[YOUR INSTRUCTIONS]: After finding the line that contains "Viewport: 988px width, 450px height." in the material below, print that line and all subsequent lines exactly, up to and including the last.
= = = = =
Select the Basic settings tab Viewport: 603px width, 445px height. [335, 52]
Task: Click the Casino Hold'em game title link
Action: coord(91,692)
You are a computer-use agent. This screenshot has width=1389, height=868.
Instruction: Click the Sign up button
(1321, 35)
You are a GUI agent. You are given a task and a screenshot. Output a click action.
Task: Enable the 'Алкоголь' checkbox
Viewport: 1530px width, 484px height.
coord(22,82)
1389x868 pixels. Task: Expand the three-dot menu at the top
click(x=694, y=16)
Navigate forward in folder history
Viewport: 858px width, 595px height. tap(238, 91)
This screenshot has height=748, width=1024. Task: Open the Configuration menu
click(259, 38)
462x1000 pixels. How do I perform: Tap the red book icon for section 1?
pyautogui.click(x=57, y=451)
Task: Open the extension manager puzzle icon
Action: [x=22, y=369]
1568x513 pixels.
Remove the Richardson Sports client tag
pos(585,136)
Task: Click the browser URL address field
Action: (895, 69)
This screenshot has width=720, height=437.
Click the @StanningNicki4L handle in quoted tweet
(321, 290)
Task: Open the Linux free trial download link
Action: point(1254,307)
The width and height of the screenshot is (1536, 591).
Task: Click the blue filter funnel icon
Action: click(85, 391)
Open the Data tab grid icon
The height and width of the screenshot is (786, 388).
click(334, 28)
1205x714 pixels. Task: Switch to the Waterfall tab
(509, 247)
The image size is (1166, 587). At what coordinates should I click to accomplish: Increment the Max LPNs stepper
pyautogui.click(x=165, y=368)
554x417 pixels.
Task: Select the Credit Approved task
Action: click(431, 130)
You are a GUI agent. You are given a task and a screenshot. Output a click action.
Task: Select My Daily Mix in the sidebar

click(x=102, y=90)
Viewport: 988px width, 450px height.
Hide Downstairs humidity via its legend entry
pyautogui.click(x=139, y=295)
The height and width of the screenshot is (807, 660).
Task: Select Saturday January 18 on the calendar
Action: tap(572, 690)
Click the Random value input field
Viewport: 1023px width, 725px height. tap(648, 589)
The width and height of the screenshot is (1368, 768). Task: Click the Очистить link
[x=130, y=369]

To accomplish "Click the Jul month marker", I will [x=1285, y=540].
= = = = =
[REPLY]:
Viewport: 988px width, 450px height.
Hide Downstairs humidity via its legend entry
pyautogui.click(x=139, y=295)
The height and width of the screenshot is (807, 660).
Task: Select Saturday January 18 on the calendar
Action: tap(572, 690)
Click the Random value input field
Viewport: 1023px width, 725px height. tap(648, 589)
The width and height of the screenshot is (1368, 768). Task: Click the Очистить link
[x=130, y=369]

To accomplish "Click the Jul month marker", I will [x=1285, y=540].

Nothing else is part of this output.